By Callan Boys
Food writers love junk food. If you meet one of us who says they never touch it, they're either lying or not very good at their job. Like graphic designers who turn their nose up at Comic Sans. What font are you using for your kid's birthday invitations? Akzidenz-Grotesk Neue?
There's a time and place for everything and when you spend most of your nights eating fermented bunyip and swan hearts, it's a treat to sit in front of the telly with takeaway and tune out.
My junk food of choice is dirty cold pizza. One that's spent a night in the fridge to understand its place in life. A cold spell intensifies the pizza's umami-ness. It gives more power to the wallops of fat and salt. The crust becomes sweeter and sauce becomes sharper. Cold pizza leaves the hot stuff for dead.
But there are rules.
It has to be cheap and nasty. Naples-style margheritas are brilliant bubbling hot from the oven. A tricolore of mozzarella, tomato and basil lapping the puffball crust. But they're flaccid rubbish the next day. Like sugo-dipped bunting left out in the rain.
It needs to be hangover-curing shame pizza. The kind of pizza for eating in bed with the curtains closed like the monster you are. I'm talking Domino's, Pizza Hut and, let's be honest, Crust.
Pepperoni and Hawaiian pizzas deliver optimum deliciousness the morning after. Cold cheese pizza is fine if you're in a pinch, but lacks the salt lick of cured meat. Supreme will serve you well warm, but its slimy mushroom the next day will not. And those "meat lovers" pizzas – the ones topped with half a Coles' deli and consumed by jet-ski enthusiasts – should be avoided at all times and temperatures. Especially when there's chicken involved. Chicken on a pizza is filthy.

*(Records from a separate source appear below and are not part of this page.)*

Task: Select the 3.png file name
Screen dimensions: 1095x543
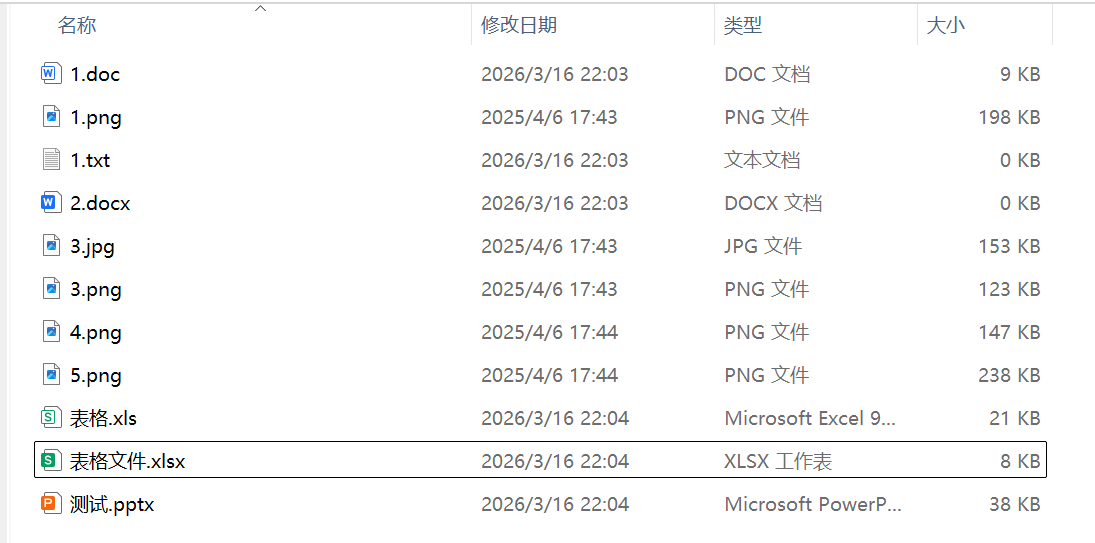Action: coord(96,289)
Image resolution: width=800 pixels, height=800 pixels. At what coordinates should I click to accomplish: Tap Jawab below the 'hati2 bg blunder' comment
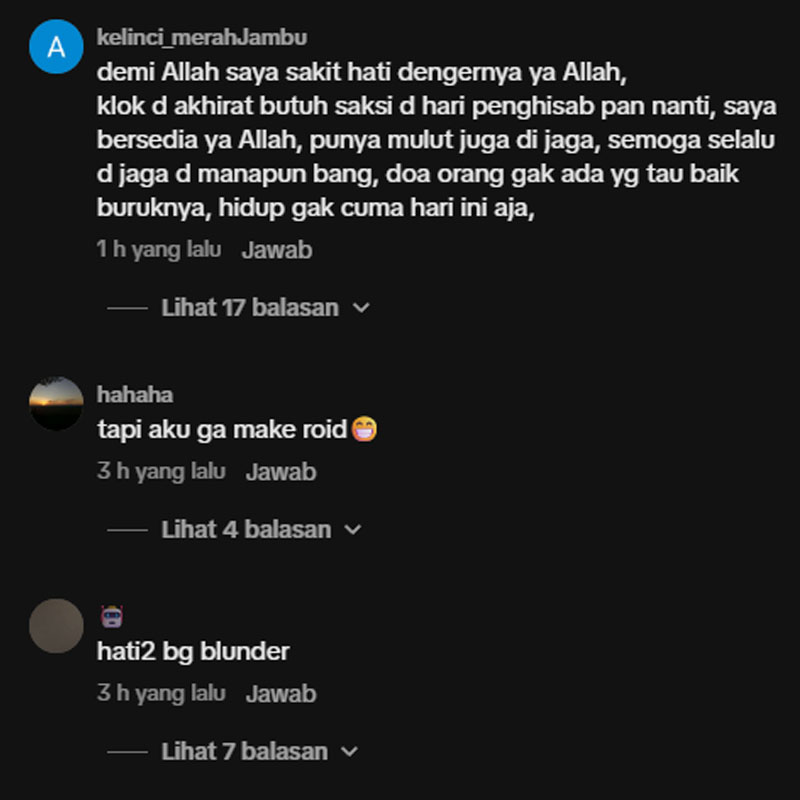tap(281, 694)
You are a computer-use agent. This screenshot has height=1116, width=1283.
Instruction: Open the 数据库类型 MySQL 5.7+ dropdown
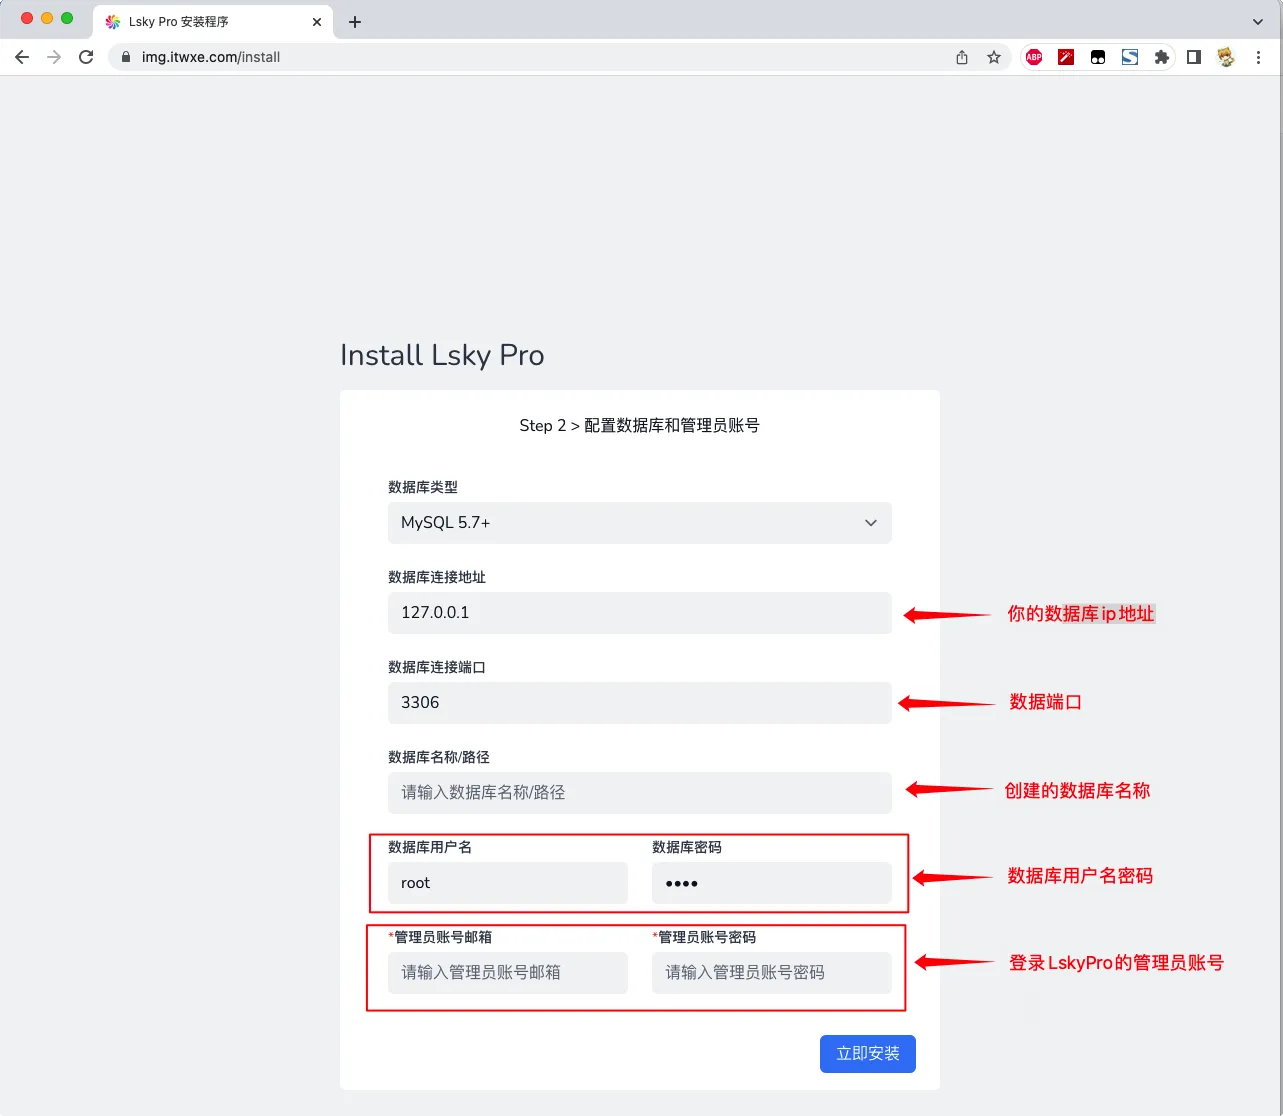point(639,523)
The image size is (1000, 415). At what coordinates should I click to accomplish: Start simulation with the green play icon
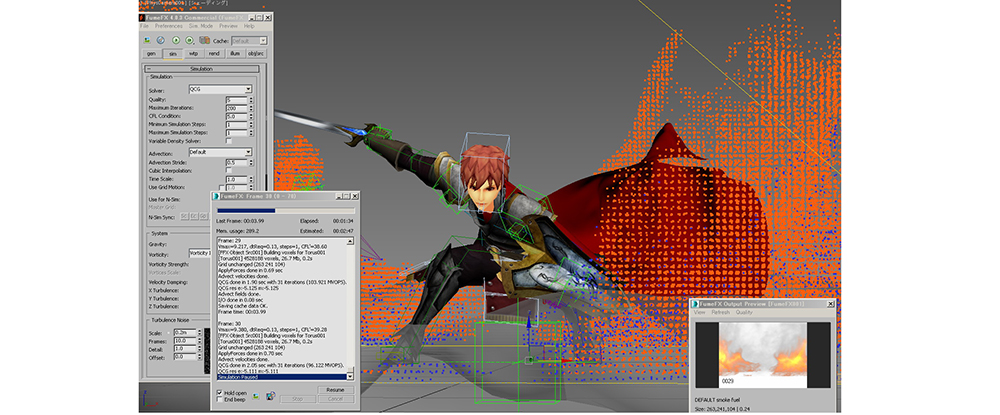[x=178, y=39]
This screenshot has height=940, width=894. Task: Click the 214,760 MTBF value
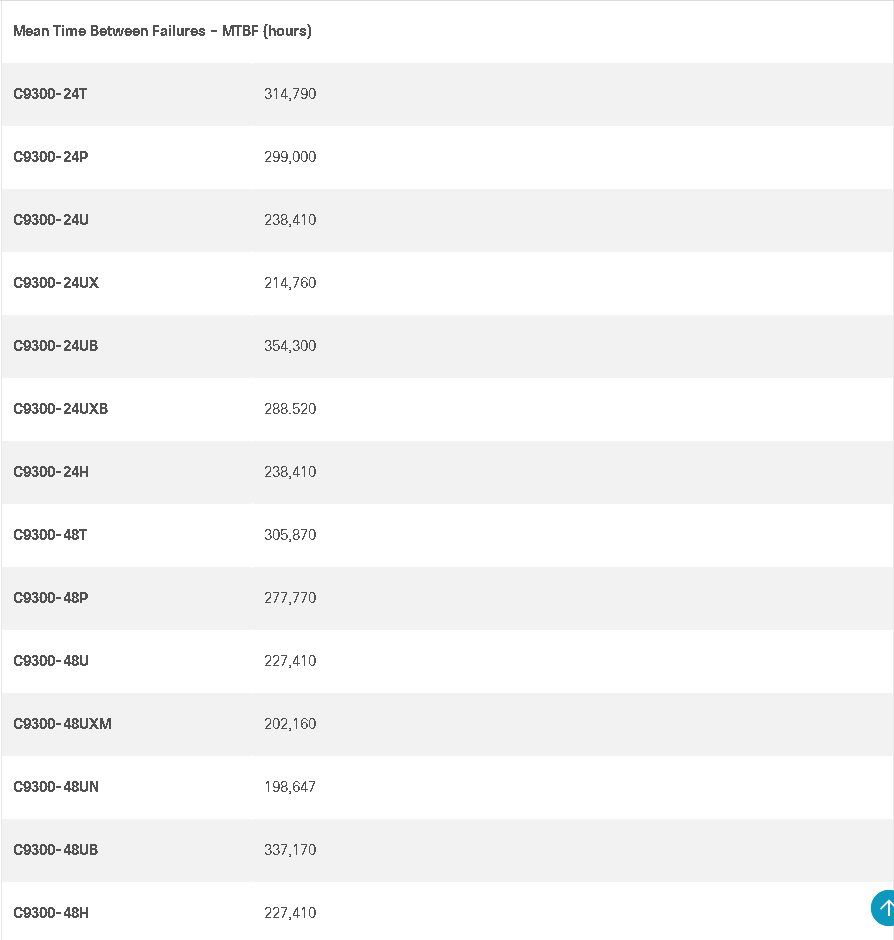tap(290, 283)
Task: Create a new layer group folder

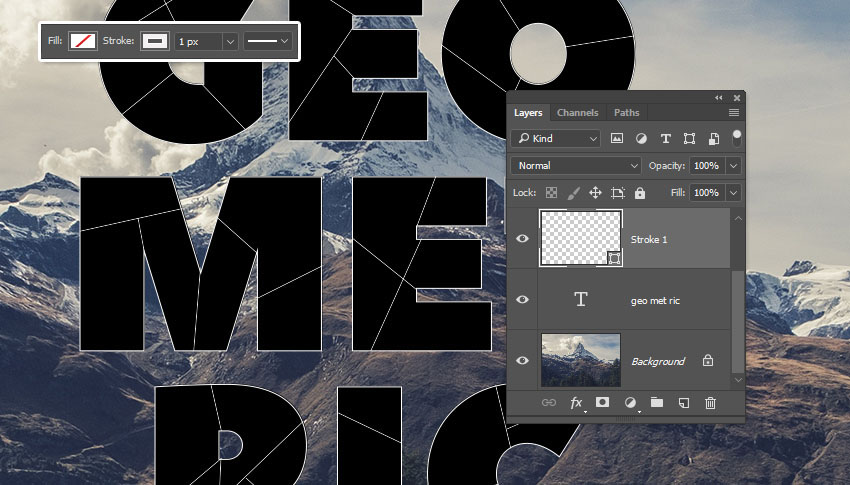Action: 657,402
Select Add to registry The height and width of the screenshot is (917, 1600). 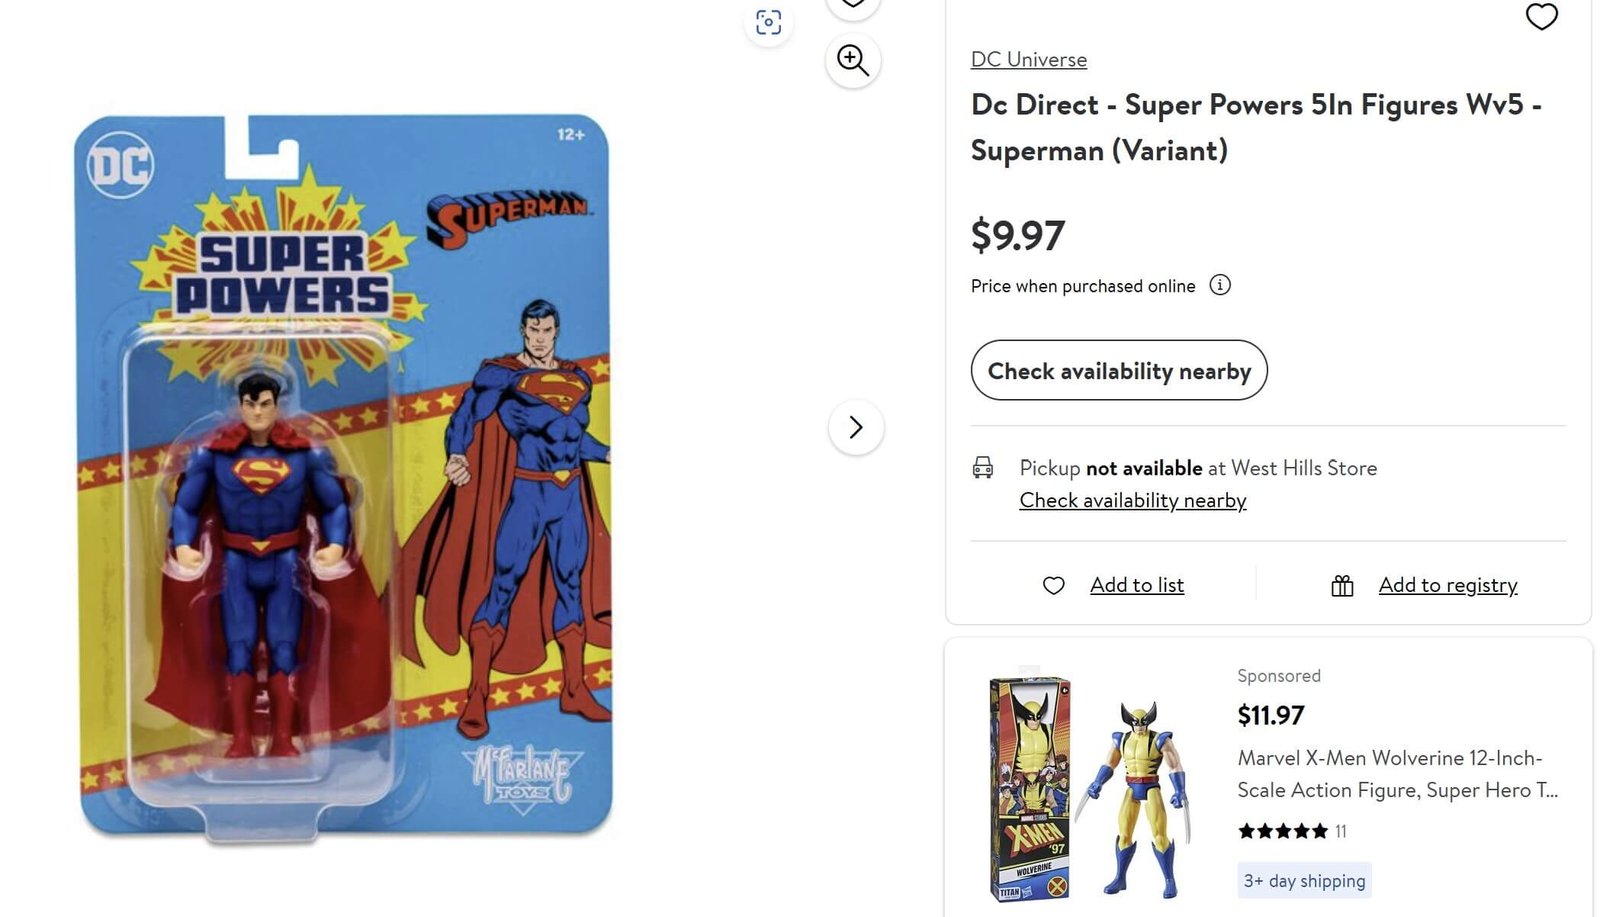1448,585
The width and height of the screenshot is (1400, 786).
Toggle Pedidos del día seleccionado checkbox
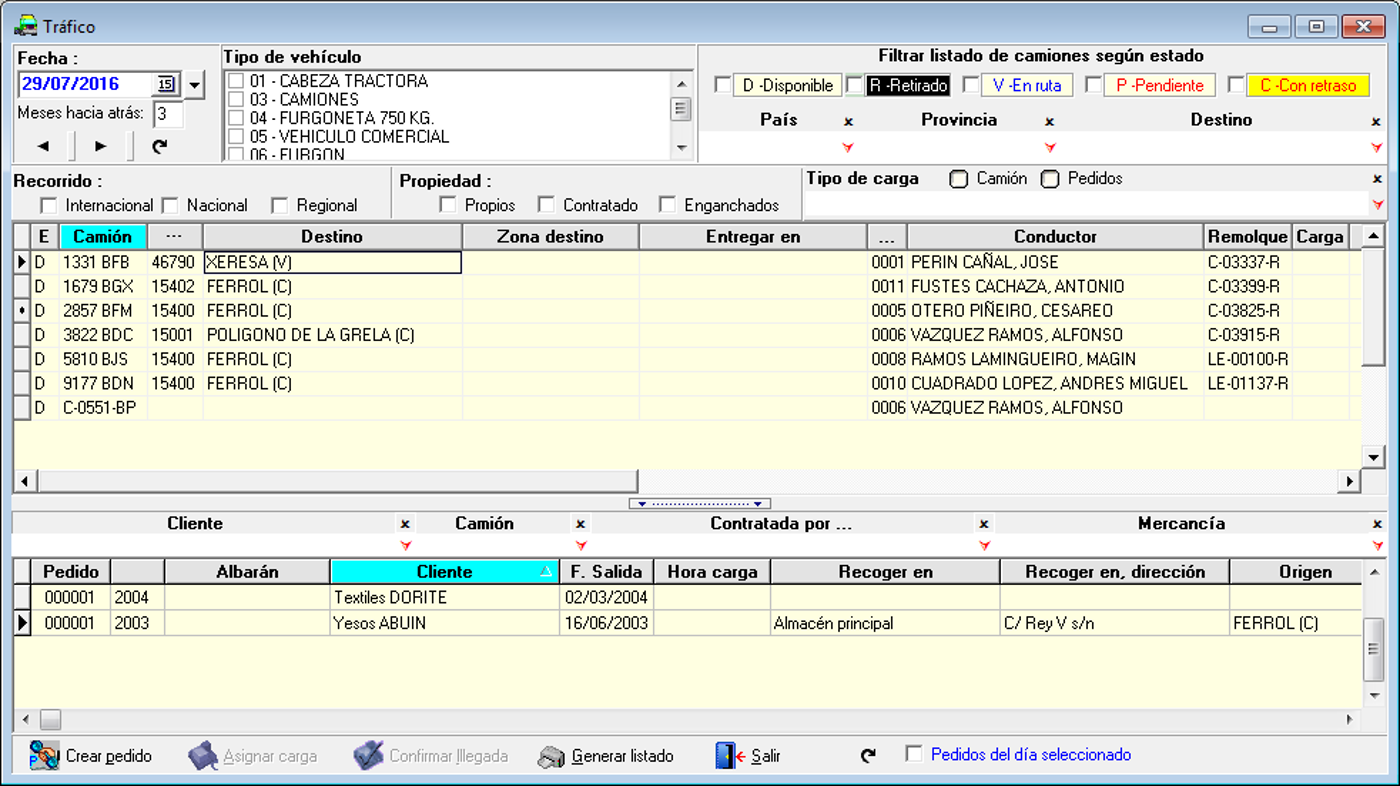pyautogui.click(x=913, y=755)
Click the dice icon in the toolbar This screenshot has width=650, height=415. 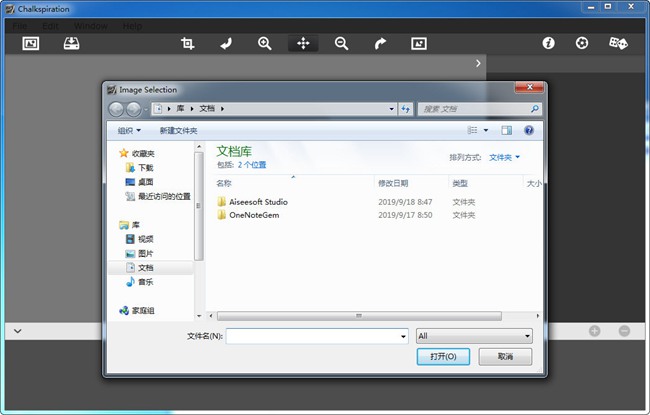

Next-day pizza should never be microwaved either. It goes from a tasty cold treat to hot floppy mess in 15 seconds. Hell, I don't even own a microwave. (And, yes, I'm aware this is one of those things only said by privileged white people and residents of developing nations. Like "I walk eight kilometres to work every morning" and "for two days each week I only eat celery.")
If you absolutely must warm your slice – and I beg you not to – tip the toaster on its side and create a makeshift grill. Actually, probably don't. No, definitely don't. There is no way that doesn't end in a house fire. Act like a food writer and eat that bad boy cold in bed.